Inference economics: Why the next phase of AI scaling is a fight for marginal efficiency

Executive Summary

  • The industry is at an inflection point where inference economics is needed with capacity planning as AI scaling turns out to be a fight for marginal efficiency.
  • AI landscape is shifting drastically as focus pivots more to contious, live operational costs of inference and not one-off model training.
  • To stay ahead of this shift, B2B leaders are ditching over-provisioning and adoping inference econicmics, where they leverage mixed custom hardware and automated, tiered SLAs to control cost-per-query.

 

Inference is on track to exceed training as the dominant data centre requirement, according to JLL’s 2026 Global Data Centre Outlook; they state that by 2030, AI could potentially represent half of all workloads and inference becomes the primary driver behind that.

The tide is turning rapidly this year as companies kick up their AI use to full-scale production, which is changing how we use AI, which then changes the bottlenecks as a result. Instead of raw training capacity being the primary constraint, it’s now inference economics, which is the live, operational cost of serving AI queries to real users.

Continuous OpEx vs one-time CapEx

The difference between OpEx and CapEx is shaping how enterprise CTOs and data centre operators plan for future capacity. Training is building a model that needs short-term bursts of a large quantity of computing power and quite a predictable capital expense; this can be scheduled when costs are low or in remote regions where power is more cost-effective. Inference, on the other hand, is perpetual because you’re running a model in production 24/7, 365 days a year. Every customer chatbot interaction, every automated workflow, draws live power.

Training presents a step upfront hurdle with its cost, but inference is about 8-9-% of the lifetime cost of an AI system, and with Gartner claming 55% of all AI optimised infrastructure spending will support inference workloads by the end of the year, it’s safe to say it will keep rising.

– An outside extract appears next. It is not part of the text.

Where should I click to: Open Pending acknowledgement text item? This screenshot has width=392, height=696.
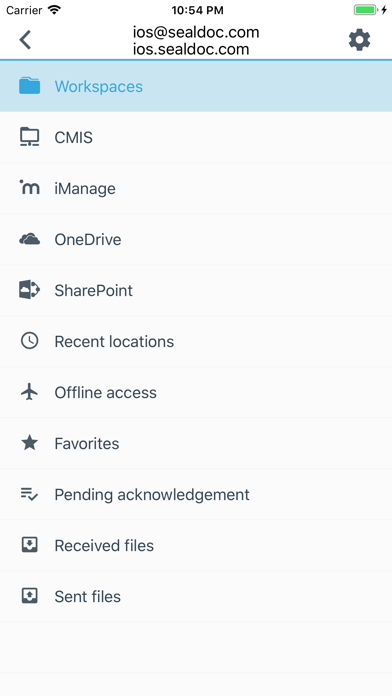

Inference Economics is rewriting capacity planning

There are three ways that inference economics is rewriting capacity planning:

  • There is a shift back to metro data centres to reduce round-trip latency and network egress costs with inference, because inference can’t afford delays, whereas training can. Training infrastructure clusters have been built in remote fields across Europe and North America, where there’s lots of power and land, but this doesn’t work for inference infrastructure.
  • The types of hardware used vary more, since inference doesn’t need the fastest, most expensive silicon; it’s way less forgiving and doesn’t need the fancy designer brand to function. There has been a huge wave of enterprise adoption of targeted, mid-tier, accelerator chips and custom silicon, which allows companies to host highly effective inference applications on hardware that costs a fraction of the price of the fancy stuff.
  • B2B infrastructure teams are activating automated tiered service level agreements to protect operational margins against any traffic surges. Standard tiers are lower priority, asynchronous enterprise owrkloaws and they are routed to lower cost air cooled clusters, whereas the premium tiers tend to be healthcare financial tasks, needed in real-time, and they are automatically routed to liquid-cooling GPU clusters.

Designing for the bottom line

The infrastructure strategies that won the the fight of the first wave of the genAI boom won’t win the second wave; it’s no longer a viable strategty financialy to fall into overprovisioning for huge clusters so you don’t get FOMO. Enterprises are no longer at the experimental stage, not this far into the AI boom, it’s all about full-scale productions now.

As we head into mid-2026, the advantage belongs to operators who tailor cooling, hardware allocation and data centre location to cost-sensitive realities of inference workloads.